Direction> Put the rows below into a numbered list, starting at the line that contains "Where should I" and running through the last row. Skip blank lines and leave out the pictures.

Saved data entries>
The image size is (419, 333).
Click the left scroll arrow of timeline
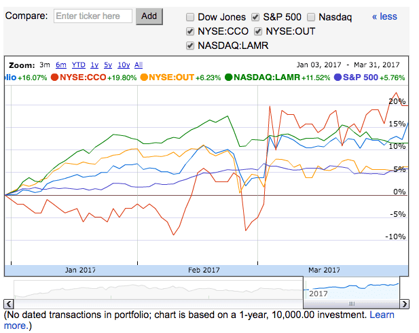tap(9, 304)
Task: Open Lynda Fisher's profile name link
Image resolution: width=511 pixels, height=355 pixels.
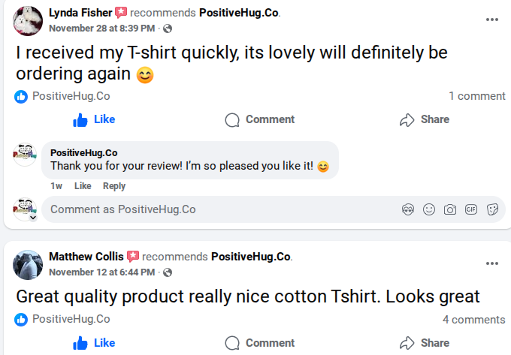Action: [80, 13]
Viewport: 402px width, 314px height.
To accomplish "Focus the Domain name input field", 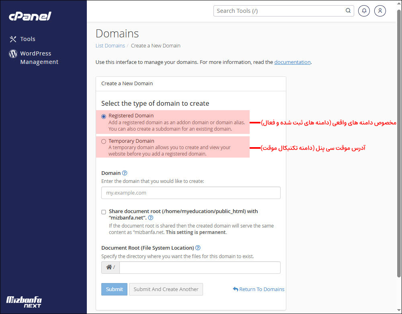I will (191, 193).
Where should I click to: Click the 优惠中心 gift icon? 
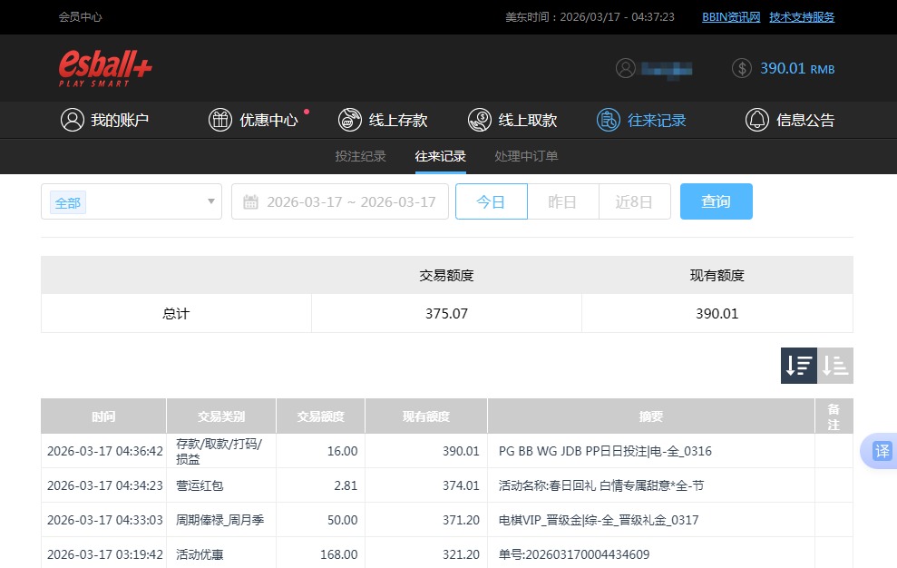[219, 119]
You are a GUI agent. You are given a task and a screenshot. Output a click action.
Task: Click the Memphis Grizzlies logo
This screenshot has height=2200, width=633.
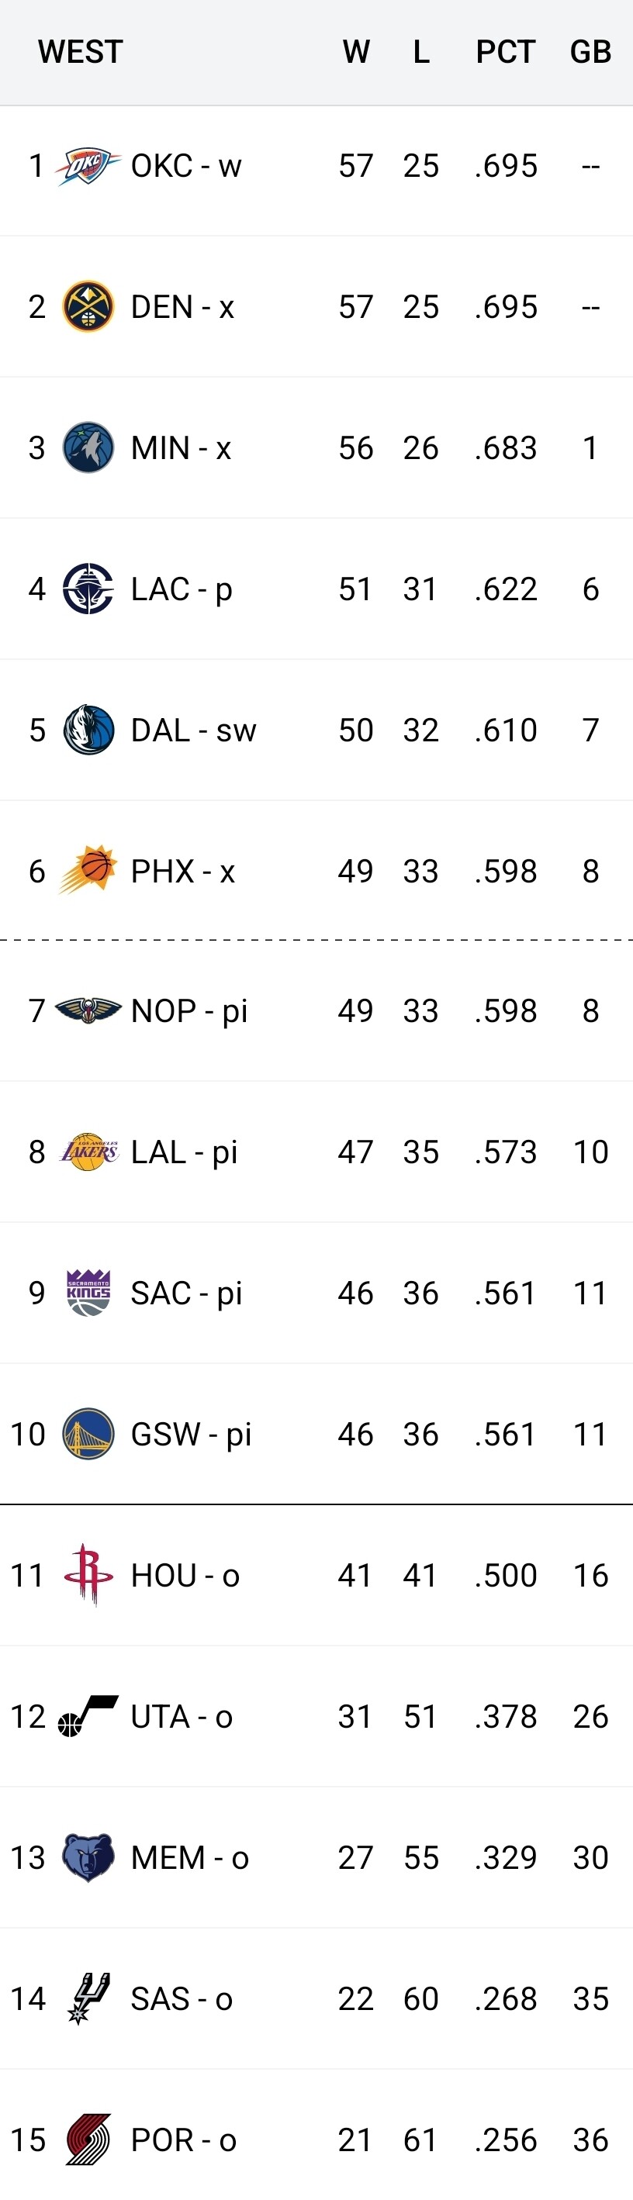click(88, 1857)
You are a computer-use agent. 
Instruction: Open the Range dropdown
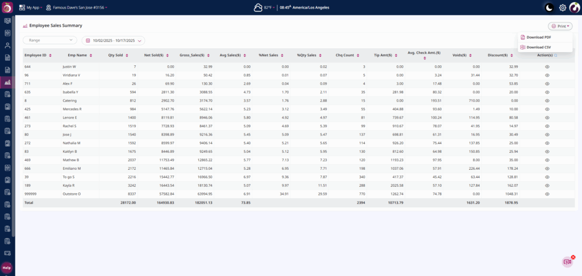49,40
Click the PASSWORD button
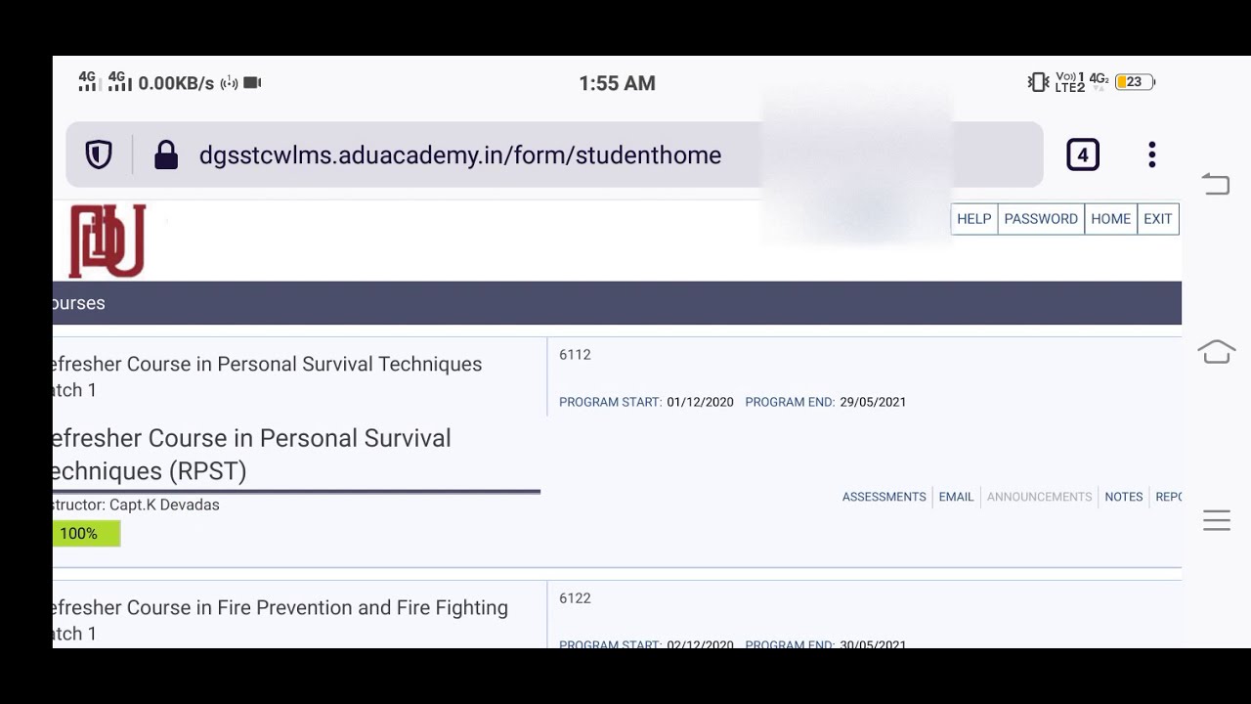 click(x=1041, y=219)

Exercise result>
1. Where should I click to: Click the 优惠中心 gift icon? 
2. [219, 119]
3. You are a GUI agent. You are given a task and a screenshot. Output a click action.
4. Task: Click the Memphis Grizzlies logo
5. This screenshot has height=2200, width=633.
6. click(88, 1857)
7. You are a computer-use agent. 
8. Instruction: Open the Range dropdown
9. 49,40
10. Click the PASSWORD button
11.  click(x=1041, y=219)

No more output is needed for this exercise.